PROBLEM DETAILS: Transcribe exactly the line with "The image size is (1280, 605)." and each line that follows it in the listing, down to the last, omitting all pictures.
───── EXTRACTED MATERIAL
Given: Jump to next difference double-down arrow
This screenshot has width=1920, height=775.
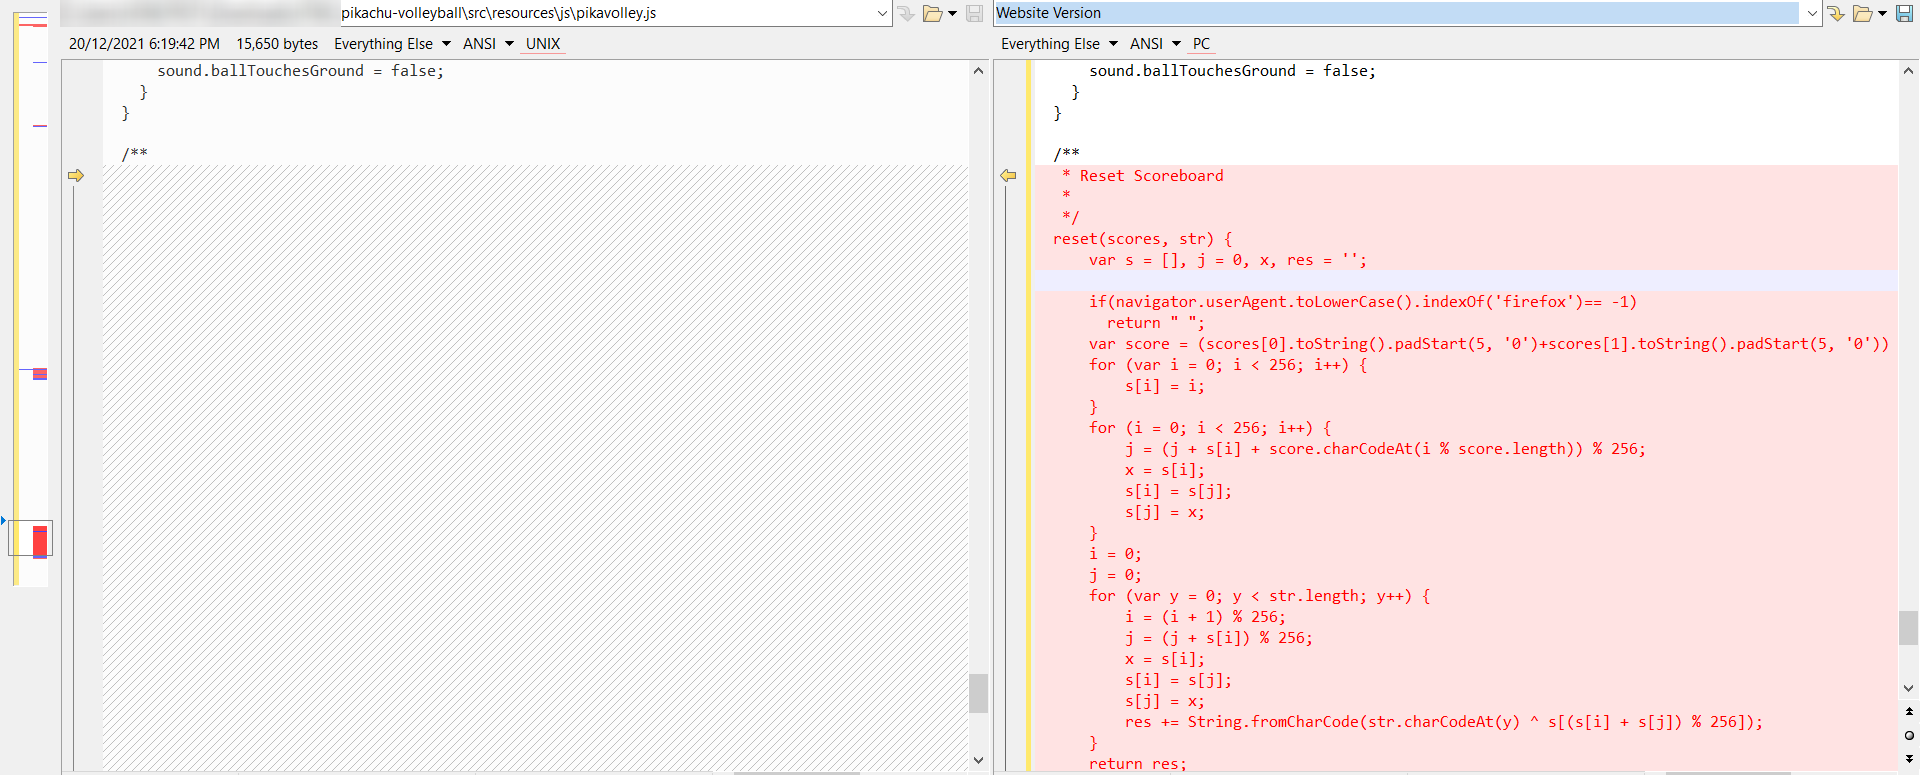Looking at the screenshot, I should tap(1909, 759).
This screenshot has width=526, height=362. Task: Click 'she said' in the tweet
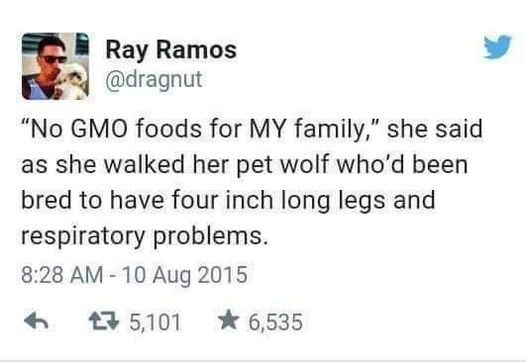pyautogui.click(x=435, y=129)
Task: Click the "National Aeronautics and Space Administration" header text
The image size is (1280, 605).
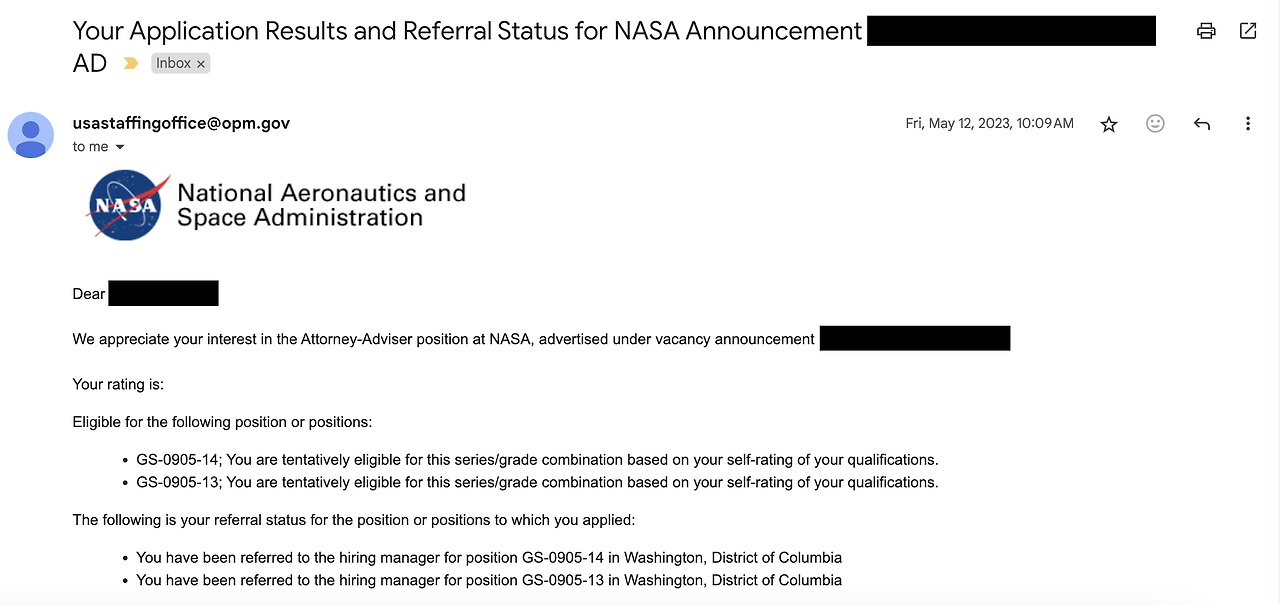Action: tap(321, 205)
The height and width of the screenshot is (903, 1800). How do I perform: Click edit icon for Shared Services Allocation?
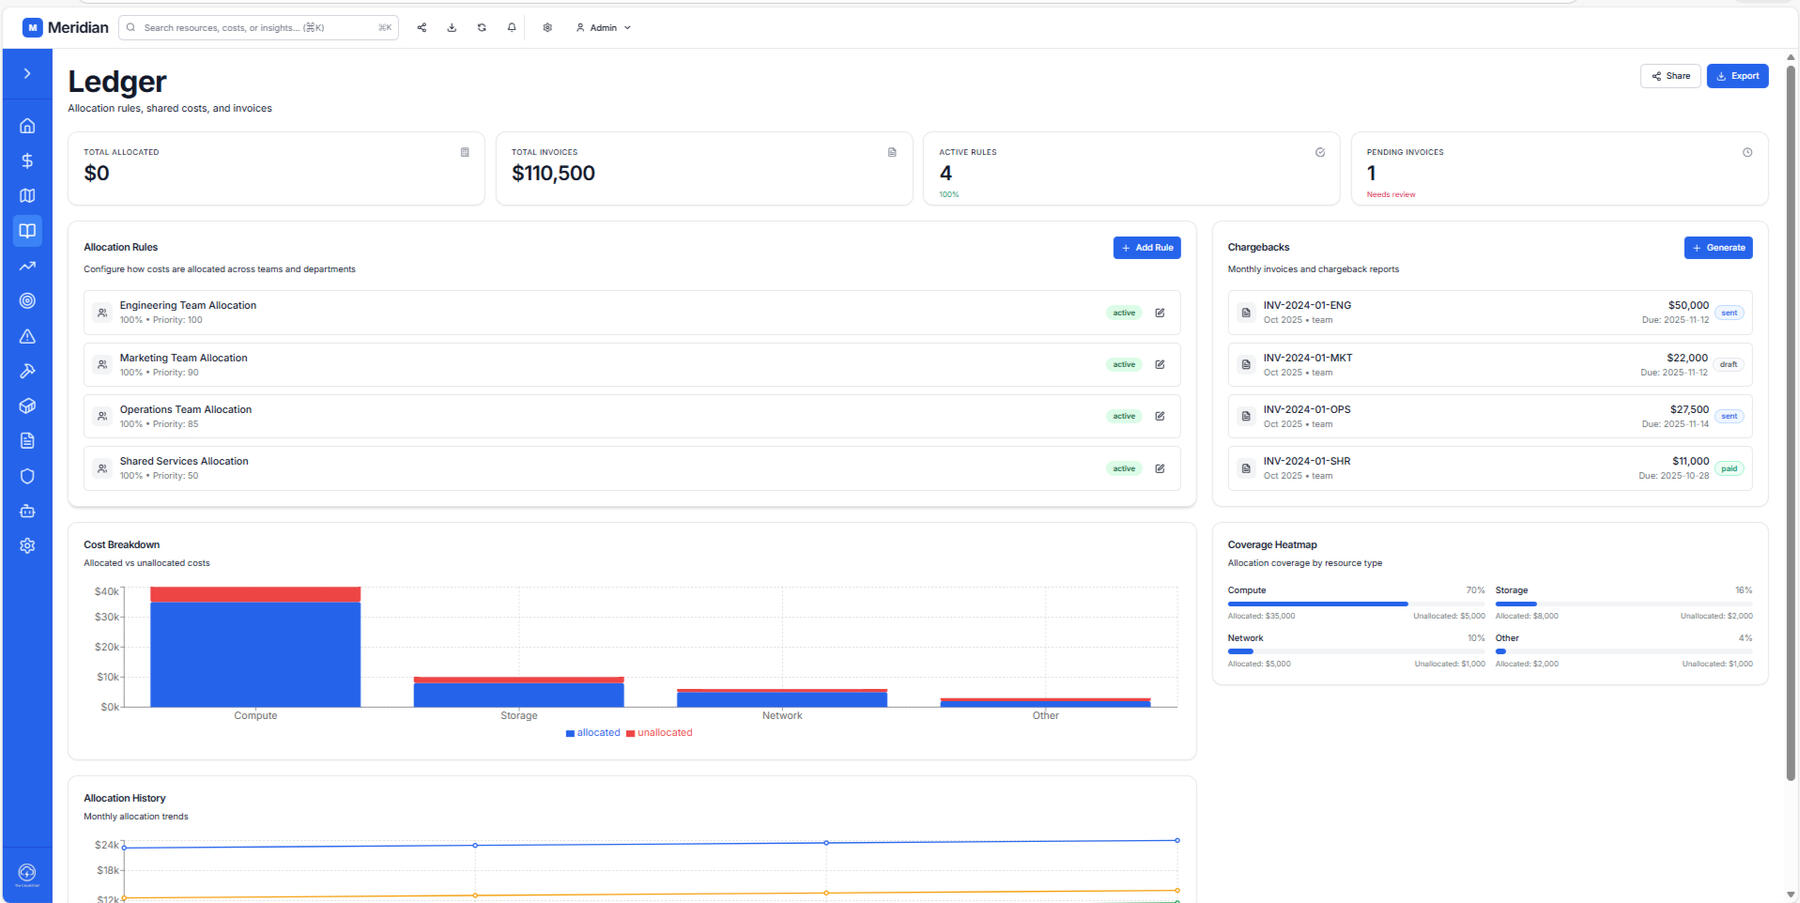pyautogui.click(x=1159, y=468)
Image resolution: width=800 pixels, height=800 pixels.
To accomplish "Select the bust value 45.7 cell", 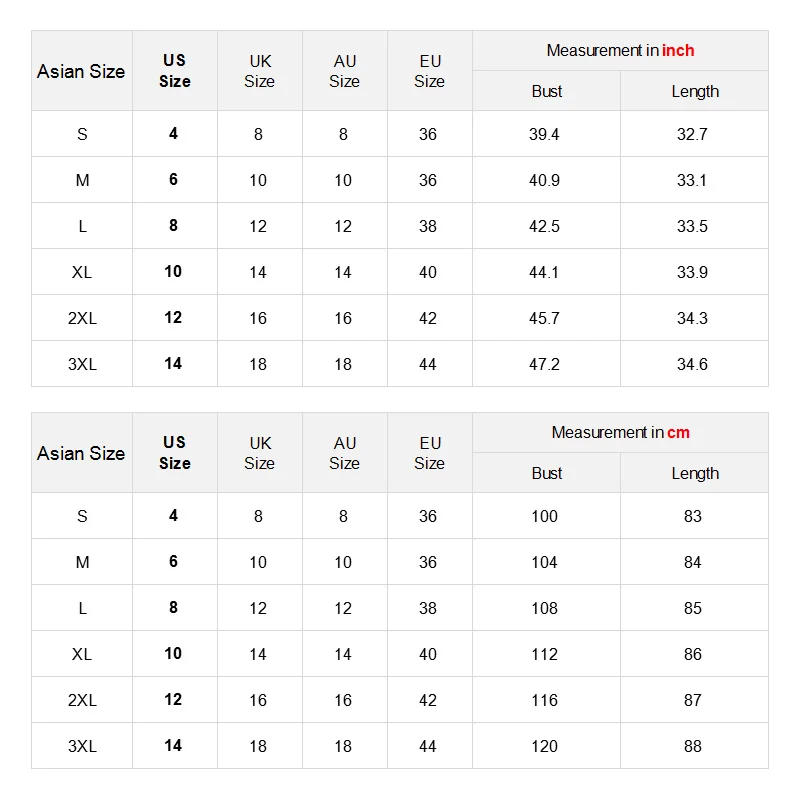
──────────
YOUR RESPONSE:
The image size is (1280, 605).
Action: tap(321, 205)
The height and width of the screenshot is (903, 1800). How do I perform: Click edit icon for Shared Services Allocation?
pyautogui.click(x=1159, y=468)
Image resolution: width=800 pixels, height=800 pixels.
To accomplish "Select the bust value 45.7 cell", 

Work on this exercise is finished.